Cummins reported first quarter of 2018 revenues of $5.6 billion with a prediction that full year revenues are expected to increase 10 to 14 percent. Strong demand for trucks, construction and mining equipment drove the majority of the revenue increase. Currency favorably impacted revenues by 2 percent, primarily due to a weaker U.S. dollar.
Sales in North America improved by 22 percent while international revenues increased by 20 percent led by strong growth in Europe, Latin America, China and India.
“Improving demand in a number of the company’s core markets, combined with our strong global market share and the success of new products aimed at lowering emissions, resulted in sales growth of 21 percent in the first quarter,” said Chairman and CEO Tom Linebarger.
During the first quarter, the Company recorded a pre-tax charge of $187 million for the expected costs of a product campaign – a proactive plan to address the performance of an aftertreatment component in certain on-highway products produced between 2010 and 2015 in North America.
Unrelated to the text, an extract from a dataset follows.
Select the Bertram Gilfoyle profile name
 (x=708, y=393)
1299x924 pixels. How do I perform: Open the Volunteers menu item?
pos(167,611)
Net income attributable to Cummins in the first quarter was $325 million, compared to $396 million. First quarter results included $78 million in discrete tax charges, primarily related to U.S. tax reform. Excluding the discrete tax charges, net income attributable to Cummins in the first quarter was $403 million, reflecting a 23 percent tax rate.
“Cummins delivered solid operating performance in the first quarter led by strong incremental margins in the Power Systems segment,” said Linebarger. “As a result of rising demand and continued benefits from cost reduction initiatives, we have raised our full year outlook for sales and EBITDA.”
Based on the current forecast, Cummins expects full year 2018 revenues to be up 10 to 14 percent, compared to prior guidance of up 4 to 8 percent.